Editorial. Extraordinários

Neste 2020, em cada edição, uma pessoa extraordinária em algum aspeto da sua vida, com ligação à nossa região.
Há mais de duas décadas, trabalhava na imprensa local e entrevistei Alice Guerra, professora e designer das empresas Raul da Bernarda e Spal. Mais do que pelo talento artístico que lhe era publicamente reconhecido, fiquei impressionada pela coragem doce e otimista com que relatava até as adversidades, pelo entusiasmo na educação artística dos alunos, pelas histórias que partilhou. Ficaram-me para sempre algumas declarações suas: “cada aluno tem a sua flor; peço sempre que desenhem uma flor no 1.º dia de aulas”; “fujo da amargura como o diabo foge da cruz”; “até a recente doença da minha mãe foi, ao mesmo tempo, uma oportunidade para lhe demonstrarmos o nosso amor”. As impressões que partilhamos falam muito de quem somos. As histórias de vida que Alice Guerra me contou atestam que é uma pessoa deslumbrante desde logo porque se deslumbra, extraordinária porque fala do belo e do extraordinário da vida. Por exemplo: “O meu avô materno ficou contrariado com o casamento dos meus pais. Mais tarde, perdeu o seu negócio e o meu pai decidiu ajudá-lo do seu bolso, mas para não ferir os seus sentimentos disse-lhe que lhe tinha tratado de uma pensão para comerciantes.

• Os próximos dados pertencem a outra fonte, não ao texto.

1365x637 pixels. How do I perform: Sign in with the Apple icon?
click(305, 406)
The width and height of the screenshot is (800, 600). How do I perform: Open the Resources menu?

Anos depois, o meu avô interpelou-o: ‘Lá os tipos do Governo nunca mais me aumentaram a pensão’, ao que o meu pai respondeu: ‘Tem razão, vou escrever uma carta a pedir-lhe um aumento’. No mês seguinte, o envelope que a minha mãe lhe entregou já levava o tal «aumento»”. Com a eutanásia em vias de ser aprovada «à socapa» no Parlamento, recordei-me de Alice Guerra e do seu pai: “O meu pai era uma pessoa especial; preparou-nos até para a sua morte: ‘estou na estação à espera que o comboio passe; se eu entrar antes de qualquer um dos meus filhos e dos meus netos, como é a ordem natural da vida, quando souberem da minha morte, vão dar graças a Deus à igreja mais próxima’. Assim fiz: eram cinco da manhã quando recebi a notícia e fui no meu carro para junto do mosteiro agradecer a Deus como ele nos tinha pedido”. As maçãs não caem longe da árvore: uma pessoa extraordinária com pais extraordinários!